What is required: Reproduce every line of the material below word for word, but leave the pictures out.

Records provided:
'''

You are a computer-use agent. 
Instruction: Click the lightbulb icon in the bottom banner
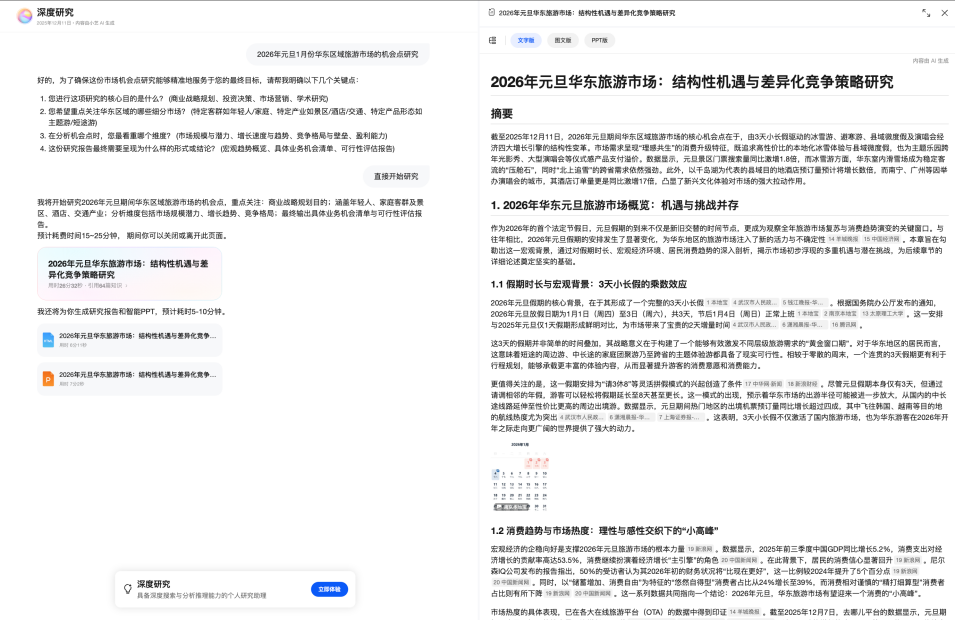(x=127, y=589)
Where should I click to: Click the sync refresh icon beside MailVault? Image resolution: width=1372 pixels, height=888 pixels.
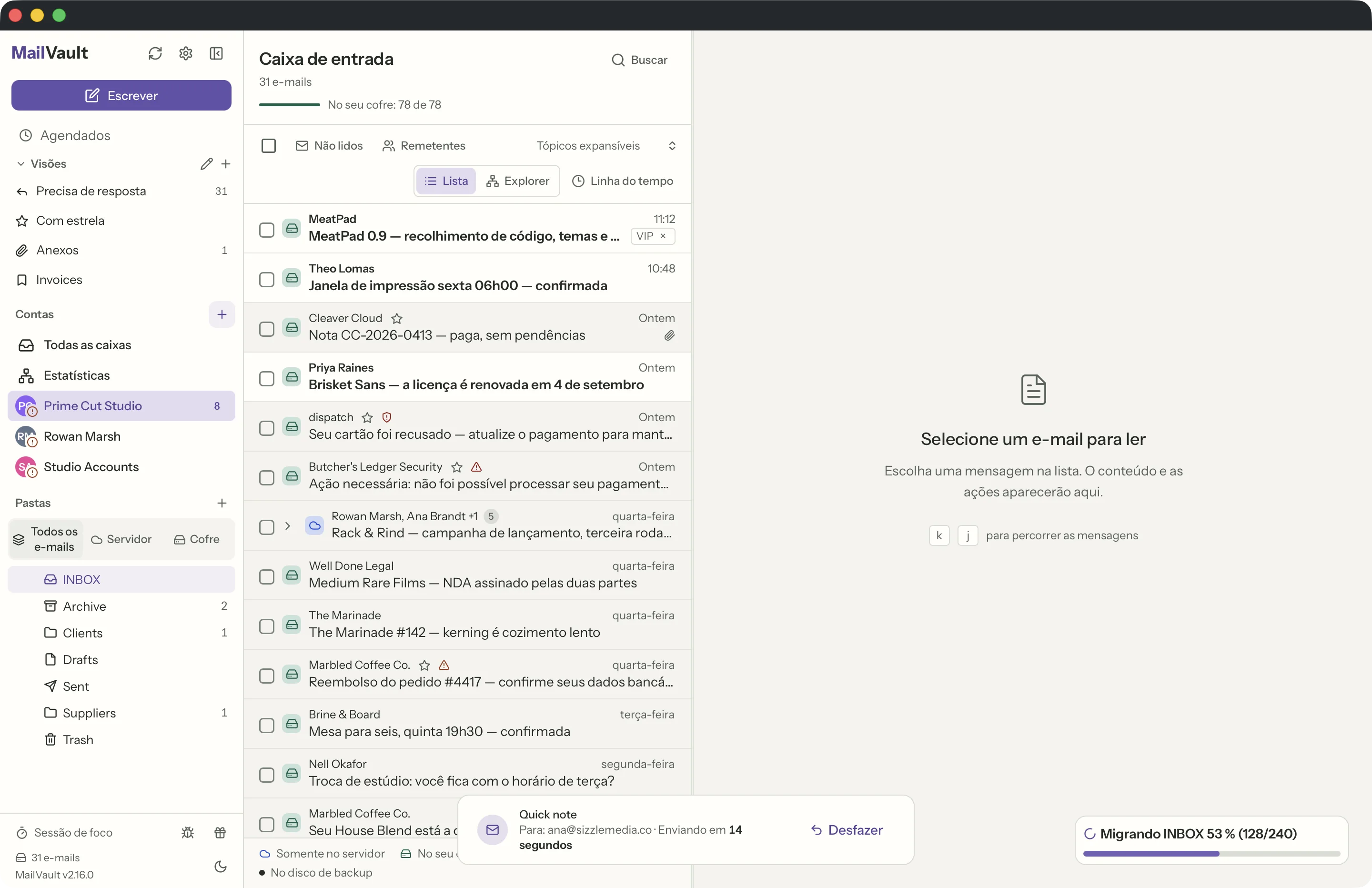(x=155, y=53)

'''

Exercise answer:
You are a computer-use agent. 
Instruction: Click the lightbulb icon in the bottom banner
(x=127, y=589)
Where should I click to: Click the sync refresh icon beside MailVault? Image resolution: width=1372 pixels, height=888 pixels.
(x=155, y=53)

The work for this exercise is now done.